The former vessel looked long dormant. Dust and water had worn away at the grey walls. Wires lay slinging from the ceiling.

Turlough noticed a man in a chair, ‘Hello,’ said Turlough, and he reached out for him, ‘Are you all right?’

The man revolved before his eyes. Turlough cried out in horror. It was the body of human being who had long since died.

The planet surface had become more open, so Tegan treaded softly, ‘This isn’t my idea of a nice vacation spot.’

The Doctor sighed aloud and led her onto a much graver plateau. The hive arrived before their vision, although with the sight of an unruly object. They came to a swift halt.

They each felt cautious, ‘Doctor, what is it?’ and both of them stood deathly still.

‘It appears to be… dead.’            

In a haze of grey, murky wind, red tassels of feelers held around an immense thorax, the creature’s abdomen had caved in, and all of its fluids dried out.

‘It’s a Wirrn,’ said the Doctor, and he knelt, ‘a grim deep space life form, not the kind of creature we should be trifling around.’

‘Best keep your eyes open,’ he said, and upright, ‘you can never be too sure with these things.’ and they moved away from it while walking towards the towering hive.


Turlough crept from a dark hole in the spacecraft. A large circular chamber lay outside. Puddles of green slime drew downwards through slivers in the ground.

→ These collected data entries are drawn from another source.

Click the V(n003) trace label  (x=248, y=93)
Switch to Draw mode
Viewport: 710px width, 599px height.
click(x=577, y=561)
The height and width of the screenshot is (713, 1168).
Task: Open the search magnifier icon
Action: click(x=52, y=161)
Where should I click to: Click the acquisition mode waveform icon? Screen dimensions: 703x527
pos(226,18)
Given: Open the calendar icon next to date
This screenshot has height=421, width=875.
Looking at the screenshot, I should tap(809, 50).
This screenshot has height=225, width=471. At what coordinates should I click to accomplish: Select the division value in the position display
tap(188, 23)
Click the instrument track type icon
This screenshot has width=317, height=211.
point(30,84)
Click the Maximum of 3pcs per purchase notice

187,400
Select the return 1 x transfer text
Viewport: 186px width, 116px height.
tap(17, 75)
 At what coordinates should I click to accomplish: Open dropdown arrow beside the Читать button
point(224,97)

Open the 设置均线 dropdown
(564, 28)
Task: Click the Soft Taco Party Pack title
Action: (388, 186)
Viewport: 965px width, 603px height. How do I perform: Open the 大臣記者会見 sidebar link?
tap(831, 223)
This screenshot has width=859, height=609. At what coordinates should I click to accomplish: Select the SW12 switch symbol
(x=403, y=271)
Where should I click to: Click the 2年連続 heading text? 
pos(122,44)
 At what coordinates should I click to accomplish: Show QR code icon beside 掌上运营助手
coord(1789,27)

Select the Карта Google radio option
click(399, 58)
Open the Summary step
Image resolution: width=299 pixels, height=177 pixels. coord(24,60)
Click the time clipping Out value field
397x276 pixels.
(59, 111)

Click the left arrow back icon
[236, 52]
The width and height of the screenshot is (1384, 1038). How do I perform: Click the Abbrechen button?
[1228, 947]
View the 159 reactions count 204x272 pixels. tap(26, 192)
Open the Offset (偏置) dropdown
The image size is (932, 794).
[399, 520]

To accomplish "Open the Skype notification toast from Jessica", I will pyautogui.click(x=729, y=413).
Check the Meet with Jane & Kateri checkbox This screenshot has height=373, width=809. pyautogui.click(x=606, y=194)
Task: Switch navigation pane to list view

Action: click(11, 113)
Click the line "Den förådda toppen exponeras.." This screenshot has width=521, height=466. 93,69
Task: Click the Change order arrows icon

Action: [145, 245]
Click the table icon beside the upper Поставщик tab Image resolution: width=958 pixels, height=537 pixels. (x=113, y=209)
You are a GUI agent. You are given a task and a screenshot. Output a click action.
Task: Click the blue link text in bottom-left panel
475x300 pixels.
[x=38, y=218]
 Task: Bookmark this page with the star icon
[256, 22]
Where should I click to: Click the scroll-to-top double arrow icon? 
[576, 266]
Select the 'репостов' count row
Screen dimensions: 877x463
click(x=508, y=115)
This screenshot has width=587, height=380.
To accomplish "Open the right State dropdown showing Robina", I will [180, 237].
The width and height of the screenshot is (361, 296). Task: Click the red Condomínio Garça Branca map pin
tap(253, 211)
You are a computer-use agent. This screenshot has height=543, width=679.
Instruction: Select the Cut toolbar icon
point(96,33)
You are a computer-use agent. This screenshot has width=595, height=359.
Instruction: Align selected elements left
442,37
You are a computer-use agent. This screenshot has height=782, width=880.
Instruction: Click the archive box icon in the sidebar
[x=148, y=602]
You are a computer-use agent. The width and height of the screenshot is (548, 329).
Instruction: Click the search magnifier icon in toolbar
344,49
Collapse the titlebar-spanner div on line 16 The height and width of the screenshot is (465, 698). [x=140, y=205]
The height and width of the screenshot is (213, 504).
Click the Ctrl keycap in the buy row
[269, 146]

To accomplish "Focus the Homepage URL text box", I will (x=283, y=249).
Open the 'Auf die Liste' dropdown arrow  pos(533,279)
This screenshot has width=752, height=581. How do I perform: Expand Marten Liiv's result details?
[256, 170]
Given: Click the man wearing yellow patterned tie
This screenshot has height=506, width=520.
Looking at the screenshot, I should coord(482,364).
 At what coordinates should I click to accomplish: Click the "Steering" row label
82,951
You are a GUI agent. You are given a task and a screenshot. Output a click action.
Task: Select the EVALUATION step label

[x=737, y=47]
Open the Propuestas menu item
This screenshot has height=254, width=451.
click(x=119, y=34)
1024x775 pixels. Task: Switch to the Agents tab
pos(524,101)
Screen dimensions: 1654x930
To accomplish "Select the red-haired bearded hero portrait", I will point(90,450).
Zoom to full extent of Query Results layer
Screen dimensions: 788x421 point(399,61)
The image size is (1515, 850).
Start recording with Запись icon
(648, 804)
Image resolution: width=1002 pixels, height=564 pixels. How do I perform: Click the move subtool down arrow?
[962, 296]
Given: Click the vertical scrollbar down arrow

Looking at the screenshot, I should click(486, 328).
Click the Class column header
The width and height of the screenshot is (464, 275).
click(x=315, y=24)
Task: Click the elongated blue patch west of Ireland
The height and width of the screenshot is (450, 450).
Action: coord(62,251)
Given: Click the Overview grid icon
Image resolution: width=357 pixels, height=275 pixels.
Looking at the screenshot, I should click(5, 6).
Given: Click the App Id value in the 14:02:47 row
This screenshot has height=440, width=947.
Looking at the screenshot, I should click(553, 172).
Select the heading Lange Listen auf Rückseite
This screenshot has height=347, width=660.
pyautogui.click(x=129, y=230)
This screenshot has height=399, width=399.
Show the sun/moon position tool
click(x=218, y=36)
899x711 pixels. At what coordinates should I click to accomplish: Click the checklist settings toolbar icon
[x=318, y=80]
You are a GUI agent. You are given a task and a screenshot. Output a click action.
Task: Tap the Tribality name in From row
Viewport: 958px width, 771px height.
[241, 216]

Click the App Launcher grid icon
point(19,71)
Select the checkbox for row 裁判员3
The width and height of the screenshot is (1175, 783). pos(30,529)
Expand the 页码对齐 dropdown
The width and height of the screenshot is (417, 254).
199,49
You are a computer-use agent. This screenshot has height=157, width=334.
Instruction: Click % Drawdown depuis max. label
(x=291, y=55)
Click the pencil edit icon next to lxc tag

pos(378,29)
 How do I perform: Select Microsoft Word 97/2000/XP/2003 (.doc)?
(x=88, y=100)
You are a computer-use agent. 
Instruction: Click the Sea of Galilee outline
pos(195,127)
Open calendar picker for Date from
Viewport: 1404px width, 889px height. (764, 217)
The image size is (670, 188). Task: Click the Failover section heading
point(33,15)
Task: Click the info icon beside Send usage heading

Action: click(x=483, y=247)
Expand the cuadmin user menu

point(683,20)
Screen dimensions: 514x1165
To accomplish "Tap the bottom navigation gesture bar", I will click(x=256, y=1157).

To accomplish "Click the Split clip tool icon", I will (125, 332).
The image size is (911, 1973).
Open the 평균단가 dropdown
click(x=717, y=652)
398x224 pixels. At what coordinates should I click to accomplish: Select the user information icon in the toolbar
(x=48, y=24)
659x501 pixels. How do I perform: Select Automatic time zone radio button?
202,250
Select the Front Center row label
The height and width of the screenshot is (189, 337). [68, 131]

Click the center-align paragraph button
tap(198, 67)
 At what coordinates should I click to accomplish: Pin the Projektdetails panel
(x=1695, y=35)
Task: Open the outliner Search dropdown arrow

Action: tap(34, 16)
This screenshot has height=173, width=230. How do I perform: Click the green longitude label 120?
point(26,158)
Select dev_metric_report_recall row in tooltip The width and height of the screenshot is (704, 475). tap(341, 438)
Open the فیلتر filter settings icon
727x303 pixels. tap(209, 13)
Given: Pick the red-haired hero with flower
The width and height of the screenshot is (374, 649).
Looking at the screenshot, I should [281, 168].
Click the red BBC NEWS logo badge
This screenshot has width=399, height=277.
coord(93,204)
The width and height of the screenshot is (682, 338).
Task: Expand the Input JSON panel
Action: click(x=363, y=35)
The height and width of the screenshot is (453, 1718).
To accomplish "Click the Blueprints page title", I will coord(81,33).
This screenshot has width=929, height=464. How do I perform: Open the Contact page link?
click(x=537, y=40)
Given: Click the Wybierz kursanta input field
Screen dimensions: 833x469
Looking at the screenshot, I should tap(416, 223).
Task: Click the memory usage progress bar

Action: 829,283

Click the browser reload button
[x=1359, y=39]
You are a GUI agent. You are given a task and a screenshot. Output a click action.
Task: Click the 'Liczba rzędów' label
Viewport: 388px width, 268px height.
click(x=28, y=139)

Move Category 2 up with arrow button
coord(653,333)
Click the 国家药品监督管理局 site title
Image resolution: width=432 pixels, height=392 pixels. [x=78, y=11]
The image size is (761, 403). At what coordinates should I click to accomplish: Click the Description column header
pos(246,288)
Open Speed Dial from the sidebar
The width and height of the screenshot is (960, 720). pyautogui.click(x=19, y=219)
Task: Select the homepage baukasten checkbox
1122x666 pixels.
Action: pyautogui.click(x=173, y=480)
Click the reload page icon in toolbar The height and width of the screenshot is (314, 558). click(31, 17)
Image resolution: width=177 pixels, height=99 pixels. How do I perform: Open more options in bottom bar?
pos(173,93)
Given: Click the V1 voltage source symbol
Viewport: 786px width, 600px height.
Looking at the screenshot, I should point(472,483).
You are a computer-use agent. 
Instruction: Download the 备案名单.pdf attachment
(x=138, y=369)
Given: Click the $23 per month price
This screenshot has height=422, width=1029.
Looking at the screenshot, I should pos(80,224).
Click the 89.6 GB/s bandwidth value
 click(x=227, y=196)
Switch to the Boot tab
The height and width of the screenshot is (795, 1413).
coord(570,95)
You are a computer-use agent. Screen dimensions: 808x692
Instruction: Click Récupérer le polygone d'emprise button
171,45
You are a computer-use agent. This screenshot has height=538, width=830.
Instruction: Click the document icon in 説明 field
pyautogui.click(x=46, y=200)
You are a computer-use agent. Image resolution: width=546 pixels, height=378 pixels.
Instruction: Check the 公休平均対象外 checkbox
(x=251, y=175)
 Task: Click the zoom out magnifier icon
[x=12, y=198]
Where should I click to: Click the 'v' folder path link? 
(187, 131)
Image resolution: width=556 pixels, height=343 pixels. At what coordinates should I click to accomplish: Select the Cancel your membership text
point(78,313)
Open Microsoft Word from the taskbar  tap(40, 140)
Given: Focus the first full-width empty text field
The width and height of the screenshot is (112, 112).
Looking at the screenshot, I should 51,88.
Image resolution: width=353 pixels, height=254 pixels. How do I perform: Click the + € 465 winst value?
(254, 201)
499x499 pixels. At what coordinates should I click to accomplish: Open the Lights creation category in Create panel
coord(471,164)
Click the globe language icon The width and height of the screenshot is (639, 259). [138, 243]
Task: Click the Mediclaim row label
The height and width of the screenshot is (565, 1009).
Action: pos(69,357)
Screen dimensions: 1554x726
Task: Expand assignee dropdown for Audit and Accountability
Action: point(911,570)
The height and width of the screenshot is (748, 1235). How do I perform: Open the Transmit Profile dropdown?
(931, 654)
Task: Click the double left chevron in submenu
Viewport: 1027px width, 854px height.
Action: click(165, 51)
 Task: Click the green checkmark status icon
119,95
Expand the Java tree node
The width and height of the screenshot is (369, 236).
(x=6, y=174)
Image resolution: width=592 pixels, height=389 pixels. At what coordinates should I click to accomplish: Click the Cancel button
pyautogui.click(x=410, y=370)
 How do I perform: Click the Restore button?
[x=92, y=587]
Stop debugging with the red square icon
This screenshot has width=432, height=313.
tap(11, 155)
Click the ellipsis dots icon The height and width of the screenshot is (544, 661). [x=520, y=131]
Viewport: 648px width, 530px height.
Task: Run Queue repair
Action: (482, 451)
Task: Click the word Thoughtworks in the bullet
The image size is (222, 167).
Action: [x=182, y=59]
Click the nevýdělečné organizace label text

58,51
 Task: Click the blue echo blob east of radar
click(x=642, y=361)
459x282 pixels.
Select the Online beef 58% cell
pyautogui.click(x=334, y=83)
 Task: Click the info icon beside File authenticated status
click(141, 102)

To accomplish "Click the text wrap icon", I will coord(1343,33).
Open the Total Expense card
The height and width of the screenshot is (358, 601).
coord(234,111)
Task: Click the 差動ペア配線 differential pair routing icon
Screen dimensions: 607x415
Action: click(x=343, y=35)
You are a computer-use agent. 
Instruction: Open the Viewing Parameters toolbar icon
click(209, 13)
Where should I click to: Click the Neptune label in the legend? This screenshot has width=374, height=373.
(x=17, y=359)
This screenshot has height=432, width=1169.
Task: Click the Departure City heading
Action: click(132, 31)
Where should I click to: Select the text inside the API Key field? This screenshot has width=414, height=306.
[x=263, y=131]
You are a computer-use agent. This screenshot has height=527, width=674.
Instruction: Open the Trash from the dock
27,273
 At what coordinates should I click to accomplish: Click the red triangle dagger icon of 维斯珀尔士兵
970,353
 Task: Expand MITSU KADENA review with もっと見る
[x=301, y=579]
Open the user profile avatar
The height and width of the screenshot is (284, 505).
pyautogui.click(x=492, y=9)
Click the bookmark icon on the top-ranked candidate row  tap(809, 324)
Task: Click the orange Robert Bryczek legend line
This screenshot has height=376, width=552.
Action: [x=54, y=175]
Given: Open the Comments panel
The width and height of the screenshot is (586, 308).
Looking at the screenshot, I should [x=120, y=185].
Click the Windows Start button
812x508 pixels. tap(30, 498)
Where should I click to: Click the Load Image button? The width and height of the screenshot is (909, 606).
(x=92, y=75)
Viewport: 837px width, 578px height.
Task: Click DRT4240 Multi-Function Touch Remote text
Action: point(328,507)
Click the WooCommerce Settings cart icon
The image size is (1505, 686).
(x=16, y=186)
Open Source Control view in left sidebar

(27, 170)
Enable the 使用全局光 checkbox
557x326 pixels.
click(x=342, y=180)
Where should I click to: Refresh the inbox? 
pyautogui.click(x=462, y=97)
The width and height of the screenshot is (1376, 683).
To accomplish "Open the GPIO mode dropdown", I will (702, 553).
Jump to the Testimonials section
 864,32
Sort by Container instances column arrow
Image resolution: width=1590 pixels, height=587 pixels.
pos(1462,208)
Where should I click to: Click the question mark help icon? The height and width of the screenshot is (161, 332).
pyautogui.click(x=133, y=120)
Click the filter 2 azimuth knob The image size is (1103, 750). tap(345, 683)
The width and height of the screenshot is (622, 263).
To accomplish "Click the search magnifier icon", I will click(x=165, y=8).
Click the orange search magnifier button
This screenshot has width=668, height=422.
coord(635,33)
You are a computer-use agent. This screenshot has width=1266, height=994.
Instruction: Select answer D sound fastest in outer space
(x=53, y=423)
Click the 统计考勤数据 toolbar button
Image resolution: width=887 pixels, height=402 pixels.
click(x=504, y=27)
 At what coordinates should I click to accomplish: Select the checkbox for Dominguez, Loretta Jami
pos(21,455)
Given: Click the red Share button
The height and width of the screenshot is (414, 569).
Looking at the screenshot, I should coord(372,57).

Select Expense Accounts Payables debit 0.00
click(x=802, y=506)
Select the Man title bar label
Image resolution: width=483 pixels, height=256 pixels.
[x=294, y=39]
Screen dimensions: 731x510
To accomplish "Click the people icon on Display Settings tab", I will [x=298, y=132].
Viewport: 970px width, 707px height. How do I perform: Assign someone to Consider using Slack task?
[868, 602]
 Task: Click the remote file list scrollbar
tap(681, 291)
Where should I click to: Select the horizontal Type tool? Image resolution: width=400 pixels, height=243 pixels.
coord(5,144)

He left the grey moulded chamber behind and trudged upwards around a circular ledge. Moisture oozes from the walls and the roof shines only a trifle of sunlight.

Soon he came to an aggregate stairway. He stood from the bottom looking upwards; the spiralling staircase ascended almost eleven stories high.

He heard Tegan’s voice call, ‘Turlough.’ from high above within the tower.


he Doctor came through an arid haze of fog. At the sight of an open gouge within the hive crust, He led Tegan through the windy funnel of acrid dust.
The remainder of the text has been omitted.